→ **Document**
..........

The Bernasconi Institute is an architecturally-significant primary school in the Parque Patricios section of Buenos Aires.

Overview

An estate on an eight-hectare (20 acre) property in Buenos Aires' southside became the site of a homemade museum in 1866, when 14-year-old Francisco Moreno and his father classified and mounted their extensive collection of fossils and artifacts, gathered in excursions along the vast lot. Following his landmark exploration of Patagonia during the 1870s and '80s, Moreno established a charitable school at the estate, soon becoming a magnet for the largely underprivileged children of the Nueva Pompeya area. Selling the property to Swiss Italian shoe manufacturer Félix Bernasconi, Moreno's dream for a landmark school at the site was included by the Swiss industrialist in his will. Bernasconi's death in 1914 was followed by lobbying for federal contributions to the project on the part of Moreno, who leveraged the prestige he earned in his role in the Boundary treaty of 1881 between Chile and Argentina and as Assistant Director of the National Education Council to secure funding for the new school.

Passed the Argentine Congress in 1918, Law 1420 provided the needed appropriations, and on 26 September 1921, the cornerstone was laid in a ceremony led by President Hipólito Yrigoyen. Designed by local architect Juan Waldrorp, the eclectic, Italianate-influenced building would be the largest school built in Buenos Aires to that point, and measured 140 m (460 ft) in length.

Inaugurated in April 1929, the Bernasconi Institute featured a carillon tower, two, 1200 m² (13,000 ft²) patios, two heated indoor pools, an auditorium seating 370. It would also include archaeological and natural science museumsthe Museo Geográfico Dr. Juan B. Terán and the Museo de Ciencias Naturales Dr. Ángel Gallardocreated largely with exhibits drawn from Moreno's vast collections (housed mainly in the La Plata Museum, which he directed until his death in 1919).

..........

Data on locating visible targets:
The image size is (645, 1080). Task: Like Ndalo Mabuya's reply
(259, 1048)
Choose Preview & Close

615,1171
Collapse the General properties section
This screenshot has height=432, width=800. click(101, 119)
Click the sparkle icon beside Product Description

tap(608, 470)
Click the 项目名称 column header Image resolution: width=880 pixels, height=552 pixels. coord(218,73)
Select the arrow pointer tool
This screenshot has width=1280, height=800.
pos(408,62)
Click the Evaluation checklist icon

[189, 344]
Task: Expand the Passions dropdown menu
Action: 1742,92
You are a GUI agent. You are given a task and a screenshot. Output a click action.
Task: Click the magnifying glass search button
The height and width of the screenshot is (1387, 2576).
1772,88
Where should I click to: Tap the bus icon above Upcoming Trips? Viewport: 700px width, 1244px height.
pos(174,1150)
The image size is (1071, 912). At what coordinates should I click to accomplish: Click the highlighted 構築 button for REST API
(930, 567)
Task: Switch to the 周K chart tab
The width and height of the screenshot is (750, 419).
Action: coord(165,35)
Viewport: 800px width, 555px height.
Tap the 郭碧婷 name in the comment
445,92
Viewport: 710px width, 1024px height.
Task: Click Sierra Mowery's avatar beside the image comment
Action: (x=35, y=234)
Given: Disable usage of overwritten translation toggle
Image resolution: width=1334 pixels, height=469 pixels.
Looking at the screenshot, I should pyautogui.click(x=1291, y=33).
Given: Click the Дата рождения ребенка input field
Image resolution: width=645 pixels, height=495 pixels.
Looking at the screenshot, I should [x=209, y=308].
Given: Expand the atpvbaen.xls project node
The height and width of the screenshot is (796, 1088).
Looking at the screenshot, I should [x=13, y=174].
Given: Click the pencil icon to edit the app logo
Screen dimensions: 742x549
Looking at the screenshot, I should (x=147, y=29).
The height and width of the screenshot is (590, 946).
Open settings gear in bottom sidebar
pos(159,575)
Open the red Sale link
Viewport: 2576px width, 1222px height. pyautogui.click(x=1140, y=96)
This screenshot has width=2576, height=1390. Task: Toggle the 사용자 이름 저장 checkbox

..........

→ **Set task A**
According to the passage on the Bernasconi Institute, which local architect designed the school building?
→ **Set task B**
Transcribe the passage on the Bernasconi Institute, starting at "Inaugurated in April" and ending at "death in 1919).".

→ **Exercise response A**
Juan Waldrorp

→ **Exercise response B**
Inaugurated in April 1929, the Bernasconi Institute featured a carillon tower, two, 1200 m² (13,000 ft²) patios, two heated indoor pools, an auditorium seating 370. It would also include archaeological and natural science museumsthe Museo Geográfico Dr. Juan B. Terán and the Museo de Ciencias Naturales Dr. Ángel Gallardocreated largely with exhibits drawn from Moreno's vast collections (housed mainly in the La Plata Museum, which he directed until his death in 1919).